■ Work instructions ■
Reproduce the following lines without changing anything.

■ Collection entries ■
==========

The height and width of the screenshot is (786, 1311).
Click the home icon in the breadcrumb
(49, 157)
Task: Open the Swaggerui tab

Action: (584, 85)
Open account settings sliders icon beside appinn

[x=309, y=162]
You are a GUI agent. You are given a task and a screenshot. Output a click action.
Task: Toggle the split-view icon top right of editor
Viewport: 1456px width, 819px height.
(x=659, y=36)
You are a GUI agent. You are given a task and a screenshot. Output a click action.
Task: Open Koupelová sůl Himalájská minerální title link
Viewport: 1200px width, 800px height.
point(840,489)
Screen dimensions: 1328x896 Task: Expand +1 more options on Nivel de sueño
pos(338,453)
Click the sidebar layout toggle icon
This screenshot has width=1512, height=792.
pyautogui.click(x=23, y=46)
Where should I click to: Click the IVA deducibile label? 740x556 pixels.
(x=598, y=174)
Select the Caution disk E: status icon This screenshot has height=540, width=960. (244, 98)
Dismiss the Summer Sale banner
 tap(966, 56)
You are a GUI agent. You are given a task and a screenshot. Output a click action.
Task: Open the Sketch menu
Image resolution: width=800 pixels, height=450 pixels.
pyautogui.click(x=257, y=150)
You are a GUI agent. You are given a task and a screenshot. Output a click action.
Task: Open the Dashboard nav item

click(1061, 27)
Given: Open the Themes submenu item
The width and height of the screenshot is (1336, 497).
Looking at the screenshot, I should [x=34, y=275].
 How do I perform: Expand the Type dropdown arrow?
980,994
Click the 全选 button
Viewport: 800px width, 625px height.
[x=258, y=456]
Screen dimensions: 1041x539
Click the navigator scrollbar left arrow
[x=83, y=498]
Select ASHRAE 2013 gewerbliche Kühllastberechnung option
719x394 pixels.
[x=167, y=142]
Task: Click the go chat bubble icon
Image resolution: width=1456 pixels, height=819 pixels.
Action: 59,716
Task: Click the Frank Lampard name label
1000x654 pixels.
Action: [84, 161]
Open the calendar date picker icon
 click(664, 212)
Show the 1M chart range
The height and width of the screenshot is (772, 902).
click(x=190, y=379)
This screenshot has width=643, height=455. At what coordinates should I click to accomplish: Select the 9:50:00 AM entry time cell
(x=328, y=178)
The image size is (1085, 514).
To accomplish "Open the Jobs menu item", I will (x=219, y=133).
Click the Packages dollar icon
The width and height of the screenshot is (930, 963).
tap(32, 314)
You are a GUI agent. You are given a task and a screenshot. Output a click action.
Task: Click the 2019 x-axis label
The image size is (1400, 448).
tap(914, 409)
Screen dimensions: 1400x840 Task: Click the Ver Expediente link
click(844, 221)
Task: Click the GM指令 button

==========

■ Solution for this task ■
The height and width of the screenshot is (786, 1311).
Click the home icon in the breadcrumb
(49, 157)
Task: Open the Swaggerui tab

Action: (584, 85)
Open account settings sliders icon beside appinn

[x=309, y=162]
You are a GUI agent. You are given a task and a screenshot. Output a click action.
Task: Toggle the split-view icon top right of editor
Viewport: 1456px width, 819px height.
(x=659, y=36)
You are a GUI agent. You are given a task and a screenshot. Output a click action.
Task: Open Koupelová sůl Himalájská minerální title link
Viewport: 1200px width, 800px height.
point(840,489)
Screen dimensions: 1328x896 Task: Expand +1 more options on Nivel de sueño
pos(338,453)
Click the sidebar layout toggle icon
This screenshot has width=1512, height=792.
pyautogui.click(x=23, y=46)
Where should I click to: Click the IVA deducibile label? 740x556 pixels.
(x=598, y=174)
Select the Caution disk E: status icon This screenshot has height=540, width=960. (244, 98)
Dismiss the Summer Sale banner
 tap(966, 56)
You are a GUI agent. You are given a task and a screenshot. Output a click action.
Task: Open the Sketch menu
Image resolution: width=800 pixels, height=450 pixels.
pyautogui.click(x=257, y=150)
You are a GUI agent. You are given a task and a screenshot. Output a click action.
Task: Open the Dashboard nav item

click(1061, 27)
Given: Open the Themes submenu item
The width and height of the screenshot is (1336, 497).
Looking at the screenshot, I should [x=34, y=275].
 How do I perform: Expand the Type dropdown arrow?
980,994
Click the 全选 button
Viewport: 800px width, 625px height.
[x=258, y=456]
Screen dimensions: 1041x539
Click the navigator scrollbar left arrow
[x=83, y=498]
Select ASHRAE 2013 gewerbliche Kühllastberechnung option
719x394 pixels.
[x=167, y=142]
Task: Click the go chat bubble icon
Image resolution: width=1456 pixels, height=819 pixels.
Action: 59,716
Task: Click the Frank Lampard name label
1000x654 pixels.
Action: [84, 161]
Open the calendar date picker icon
 click(664, 212)
Show the 1M chart range
The height and width of the screenshot is (772, 902).
click(x=190, y=379)
This screenshot has width=643, height=455. At what coordinates should I click to accomplish: Select the 9:50:00 AM entry time cell
(x=328, y=178)
The image size is (1085, 514).
To accomplish "Open the Jobs menu item", I will (x=219, y=133).
Click the Packages dollar icon
The width and height of the screenshot is (930, 963).
tap(32, 314)
You are a GUI agent. You are given a task and a screenshot. Output a click action.
Task: Click the 2019 x-axis label
The image size is (1400, 448).
tap(914, 409)
Screen dimensions: 1400x840 Task: Click the Ver Expediente link
click(844, 221)
Task: Click the GM指令 button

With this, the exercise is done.